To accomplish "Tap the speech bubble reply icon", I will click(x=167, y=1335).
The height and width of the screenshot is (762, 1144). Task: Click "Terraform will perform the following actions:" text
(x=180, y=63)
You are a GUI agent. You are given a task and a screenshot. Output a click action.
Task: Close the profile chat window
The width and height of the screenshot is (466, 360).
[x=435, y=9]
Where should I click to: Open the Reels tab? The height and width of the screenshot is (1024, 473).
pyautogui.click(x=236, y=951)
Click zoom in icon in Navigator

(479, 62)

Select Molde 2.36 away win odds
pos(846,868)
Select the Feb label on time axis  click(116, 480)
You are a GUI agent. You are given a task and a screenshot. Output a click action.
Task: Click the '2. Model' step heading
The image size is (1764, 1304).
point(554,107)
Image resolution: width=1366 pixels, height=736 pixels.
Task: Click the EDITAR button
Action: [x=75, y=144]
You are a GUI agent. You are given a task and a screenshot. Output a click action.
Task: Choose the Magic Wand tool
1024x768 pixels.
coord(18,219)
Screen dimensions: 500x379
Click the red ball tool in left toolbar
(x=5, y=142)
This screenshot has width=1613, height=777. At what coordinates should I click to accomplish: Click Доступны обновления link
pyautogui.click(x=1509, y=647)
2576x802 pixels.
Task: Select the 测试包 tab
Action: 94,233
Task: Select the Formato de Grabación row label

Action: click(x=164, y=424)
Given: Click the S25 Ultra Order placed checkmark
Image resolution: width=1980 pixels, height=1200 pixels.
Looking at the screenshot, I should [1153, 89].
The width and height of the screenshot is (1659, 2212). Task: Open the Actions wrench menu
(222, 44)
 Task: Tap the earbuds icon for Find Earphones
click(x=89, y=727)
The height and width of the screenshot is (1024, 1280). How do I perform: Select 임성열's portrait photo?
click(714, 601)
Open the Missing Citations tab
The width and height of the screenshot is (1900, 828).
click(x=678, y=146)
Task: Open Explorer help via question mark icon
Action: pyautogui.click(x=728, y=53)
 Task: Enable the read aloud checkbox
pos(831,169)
....
▶ _Task description_
The records above need to be output again, verbatim.

▶ _Answer area_
To accomplish "Tap the speech bubble reply icon", I will click(x=167, y=1335).
The height and width of the screenshot is (762, 1144). Task: Click "Terraform will perform the following actions:" text
(x=180, y=63)
You are a GUI agent. You are given a task and a screenshot. Output a click action.
Task: Close the profile chat window
The width and height of the screenshot is (466, 360).
[x=435, y=9]
Where should I click to: Open the Reels tab? The height and width of the screenshot is (1024, 473).
pyautogui.click(x=236, y=951)
Click zoom in icon in Navigator

(479, 62)

Select Molde 2.36 away win odds
pos(846,868)
Select the Feb label on time axis  click(116, 480)
You are a GUI agent. You are given a task and a screenshot. Output a click action.
Task: Click the '2. Model' step heading
The image size is (1764, 1304).
point(554,107)
Image resolution: width=1366 pixels, height=736 pixels.
Task: Click the EDITAR button
Action: [x=75, y=144]
You are a GUI agent. You are given a task and a screenshot. Output a click action.
Task: Choose the Magic Wand tool
1024x768 pixels.
coord(18,219)
Screen dimensions: 500x379
Click the red ball tool in left toolbar
(x=5, y=142)
This screenshot has width=1613, height=777. At what coordinates should I click to accomplish: Click Доступны обновления link
pyautogui.click(x=1509, y=647)
2576x802 pixels.
Task: Select the 测试包 tab
Action: 94,233
Task: Select the Formato de Grabación row label

Action: click(x=164, y=424)
Given: Click the S25 Ultra Order placed checkmark
Image resolution: width=1980 pixels, height=1200 pixels.
Looking at the screenshot, I should [1153, 89].
The width and height of the screenshot is (1659, 2212). Task: Open the Actions wrench menu
(222, 44)
 Task: Tap the earbuds icon for Find Earphones
click(x=89, y=727)
The height and width of the screenshot is (1024, 1280). How do I perform: Select 임성열's portrait photo?
click(714, 601)
Open the Missing Citations tab
The width and height of the screenshot is (1900, 828).
click(x=678, y=146)
Task: Open Explorer help via question mark icon
Action: pyautogui.click(x=728, y=53)
 Task: Enable the read aloud checkbox
pos(831,169)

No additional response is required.